Zavatone-Veth Jacob A, Pehlevan Cengiz
Department of Physics and Center for Brain Science, Harvard University, Cambridge, MA 02138, U.S.A.
Center for Brain Science and John A. Paulson School of Engineering and Applied Sciences, Harvard University, Cambridge, MA 02138, U.S.A.
Neural Comput. 2022 Apr 15;34(5):1136-1142. doi: 10.1162/neco_a_01494.
In this short note, we reify the connection between work on the storage capacity problem in wide two-layer treelike neural networks and the rapidly growing body of literature on kernel limits of wide neural networks.
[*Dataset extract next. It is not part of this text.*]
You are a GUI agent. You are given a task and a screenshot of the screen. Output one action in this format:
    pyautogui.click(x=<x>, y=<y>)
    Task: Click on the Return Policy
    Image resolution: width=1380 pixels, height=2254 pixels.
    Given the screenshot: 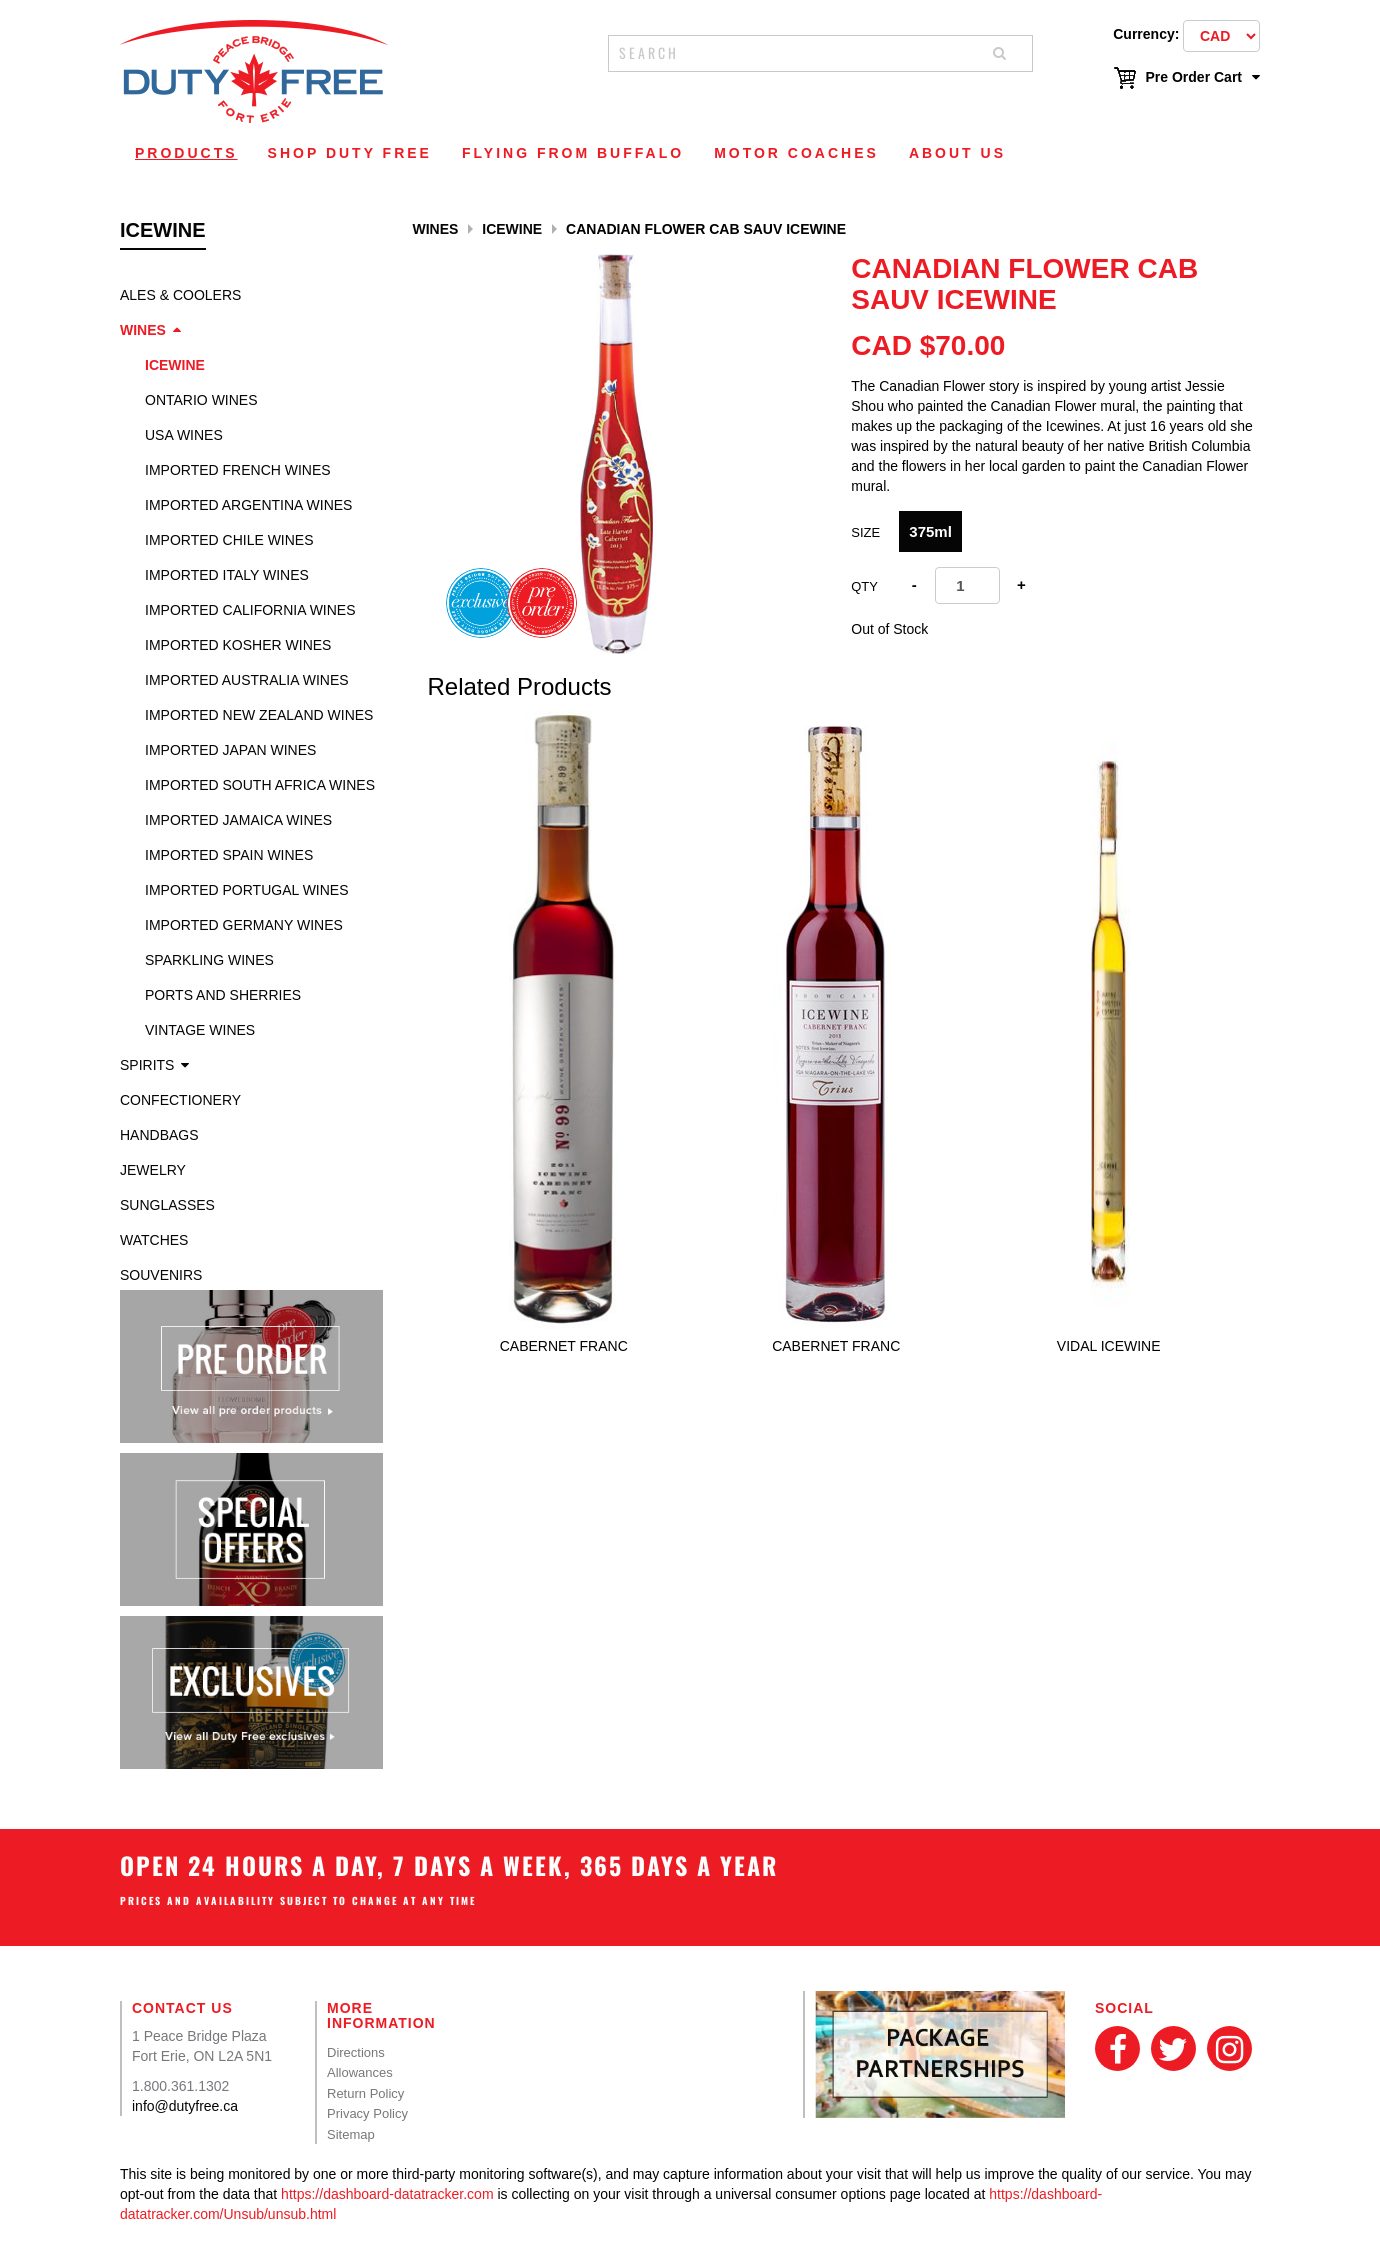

Concretely, we observe that the "effective order parameter" studied in the statistical mechanics literature is exactly equivalent to the infinite-width neural network gaussian process kernel. This correspondence connects the expressivity and trainability of wide two-layer neural networks.
在本简短笔记中,我们明确了关于宽两层树状神经网络存储容量问题的研究与关于宽神经网络核极限的迅速增长的文献之间的联系。具体而言,我们观察到统计力学文献中研究的“有效序参量”与无限宽度神经网络高斯过程核完全等价。这种对应关系将宽两层神经网络的表达能力和可训练性联系起来。